HELLO FRIENDS. I AM WRITING YOU FROM LAGOS, NIGERIA, WHERE WRITING IN ALL CAPS IS FEDERAL LAW. Just kidding. I'm here because I sent this cashier's check to this Nigerian prince who emailed me a couple months ago -- he just needed help with some political issues, I guess -- but I haven't heard from him since I mailed him the check and my bank account information, so I thought I'd come to Nigeria to check it out.
JUST KIDDING AGAIN.
I am actually here doing a clinical project for law school! I'm here with the Negotiation and Mediation Clinical, and we're doing a project involving negotiation trainings with local communities here in Nigeria. We're working with a Nigerian NGO to help develop a negotiation training program, and it's been really interesting so far.
My mind is truly boggled by the fact that on Monday afternoon, I was in Boston, on Tuesday morning, I was in Frankfurt, and by Tuesday afternoon, I was here in Lagos. Three continents in 24 hours! I keep looking around here and realizing, Whoa, I'm in Africa. It's wonderful to be in a new continent, and Nigeria is certainly a fascinating place to start.

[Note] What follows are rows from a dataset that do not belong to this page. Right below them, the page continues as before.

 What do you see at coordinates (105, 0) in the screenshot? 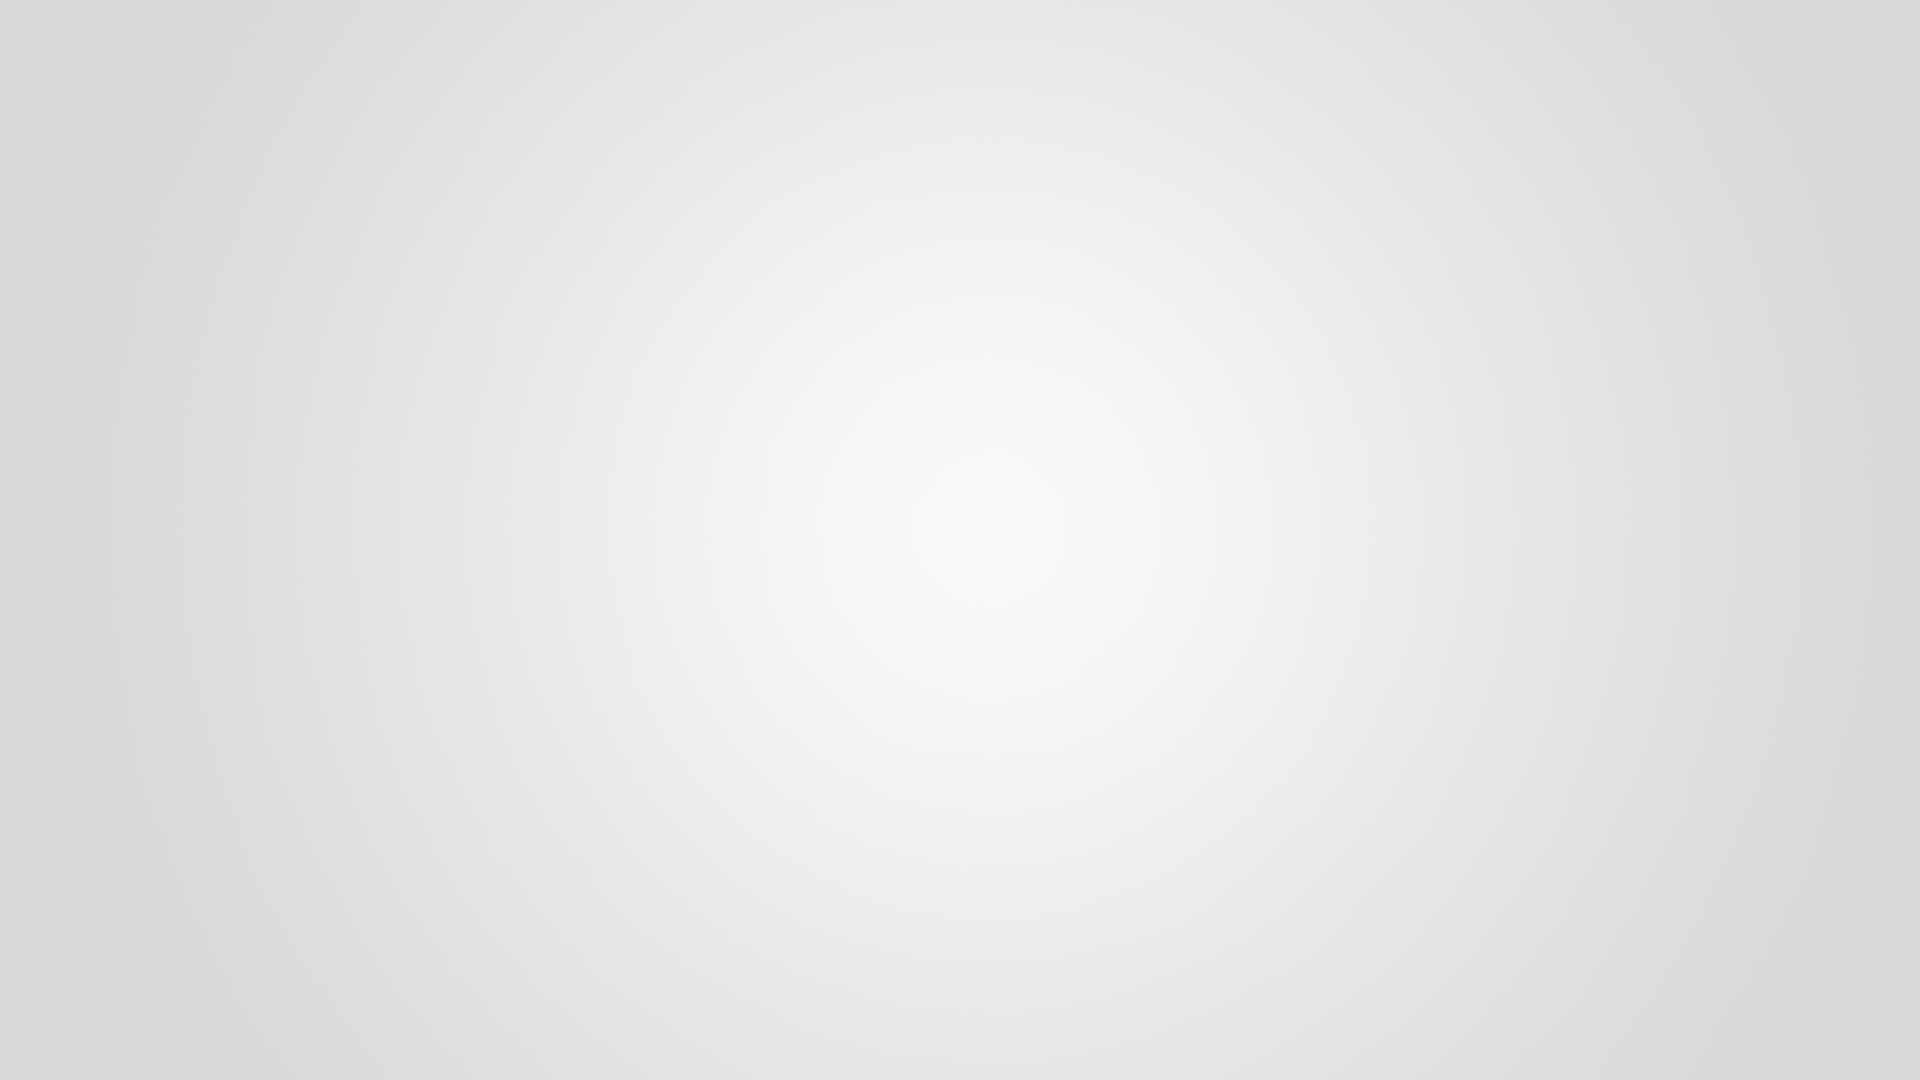
I see `'Overslaan en naar de inhoud gaan'` at bounding box center [105, 0].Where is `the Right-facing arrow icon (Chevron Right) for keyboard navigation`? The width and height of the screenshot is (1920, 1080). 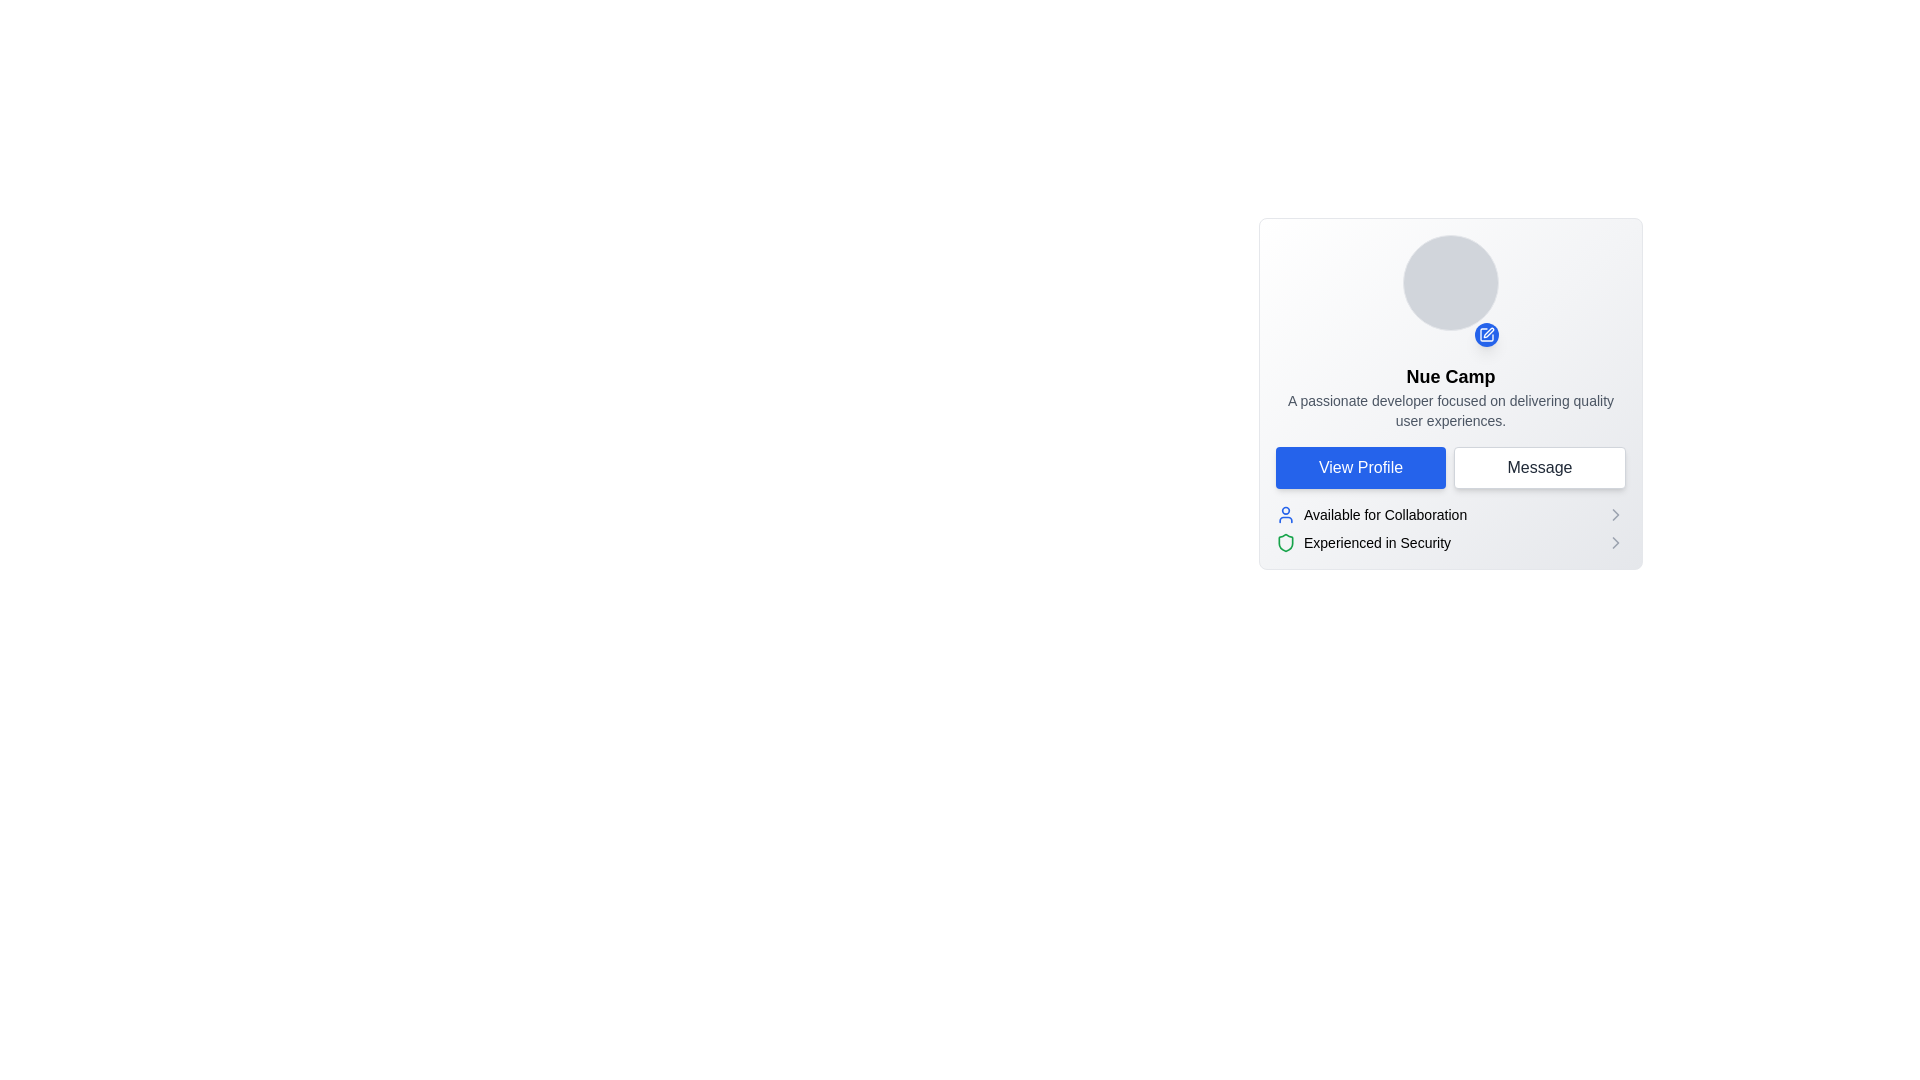
the Right-facing arrow icon (Chevron Right) for keyboard navigation is located at coordinates (1616, 514). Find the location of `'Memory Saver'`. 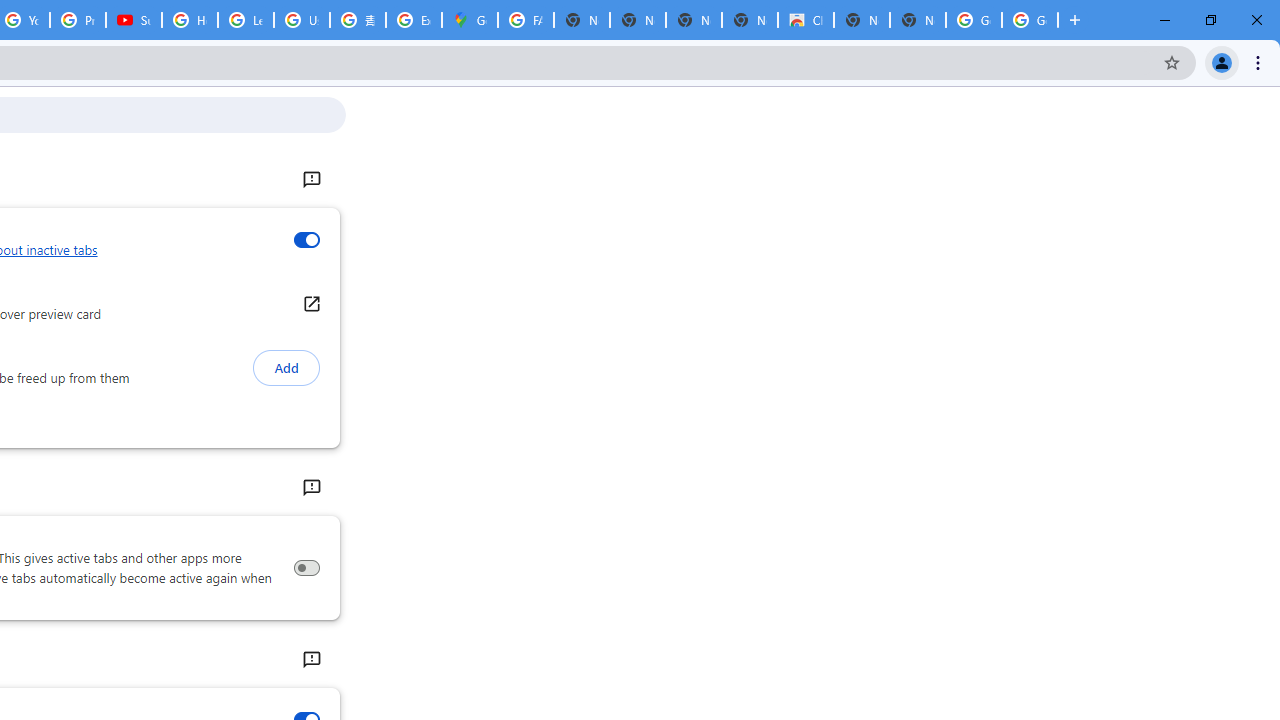

'Memory Saver' is located at coordinates (305, 568).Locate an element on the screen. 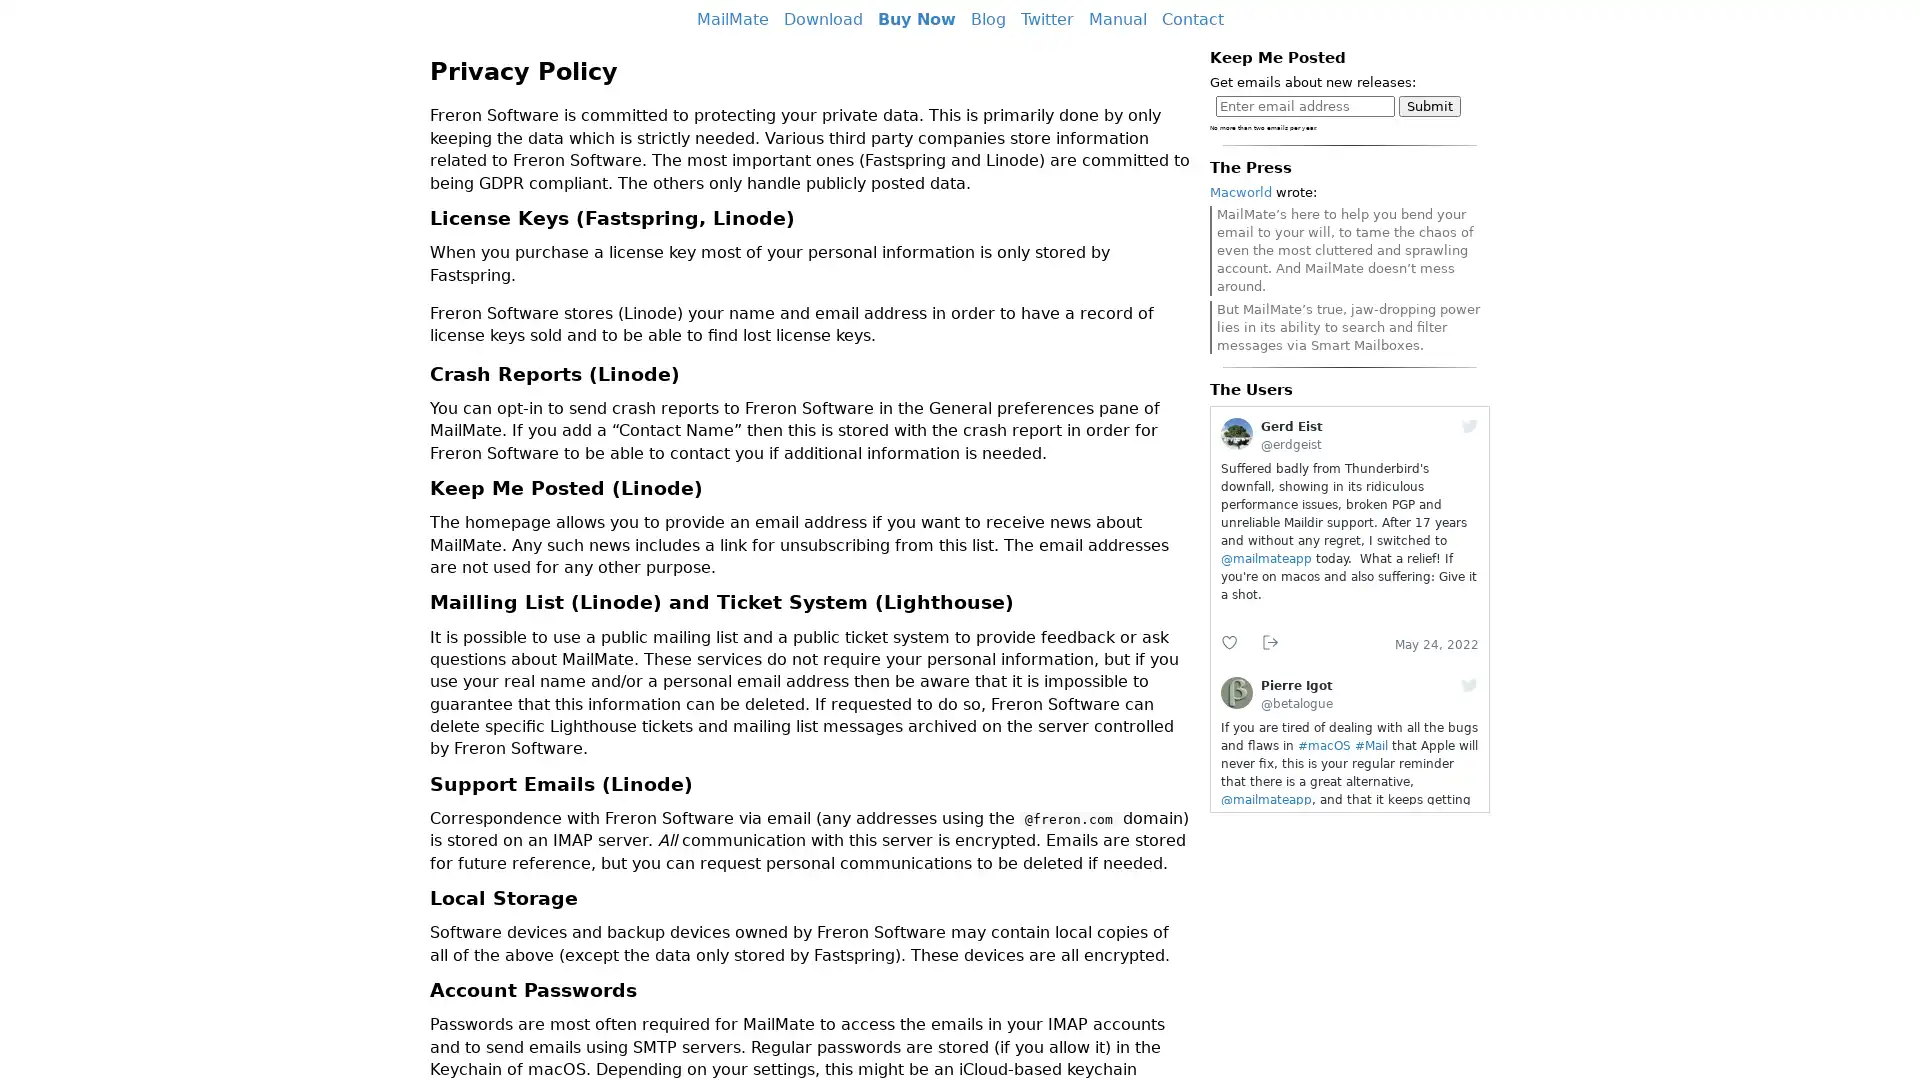  Submit is located at coordinates (1429, 106).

After a day and a half in Lagos, I remain astounded by all the movement, color, and noise in this city. The city is chaotic, strewn with trash, loud, busy, and huge, sprawling over lakes and rivers and touching the Atlantic Ocean. Riding around Lagos by car, I've seen women carrying pallets of fruit on their heads, hundreds of churches with names like "Power of Christ Heavenly Restoration Church," almost as many mosques, oddly named fast food joints (such as "Tantalizers" and "Flaky's Fried Chicken"), people in traditional gowns and head dresses, motorbikes with four people on them at once, construction sites choked with dust and rocks, chickens pecking in the dirt on the side of the highway, snaking lines of cars in front of gas stations, scattered palm trees, and car after car after car zig-zagging from lane to lane.
It's pretty nuts.
Since part of our negotiation training plan involves filming some video components, we spent a good chunk of today searching out filming locations. First, we drove to a nature reserve in the city, where we sat outside in the sweltering heat and watched two peacocks fight with each other while our Nigerian guide tried to negotiate with the reserve people about how much we'd have to pay them to film a short video on the property. Eventually, we left and decided that we'd instead film at Lekki Beach, a long stretch of palm trees and sand, punctuated by colorful bits of litter, with a row of thatched houses against the water. After that, we returned to the NGO offices and sat around for several hours while the video guy procured video equipment, and finally started filming at around 6 pm. Whew.
By the end of the day, we were all exhausted and happy to come back to our hotel to an all-you-can-eat buffet of local dishes. So far, I'm a big fan of pounded yams, which are cones of dough (made from yam) that can be used to sop up soups and sauces. I like how Nigerian food is hot and peppery, mmm.
Okay, we have an early morning tomorrow so I should probably be getting to bed soon. GOOD NIGHT MY DEAR FRIENDS.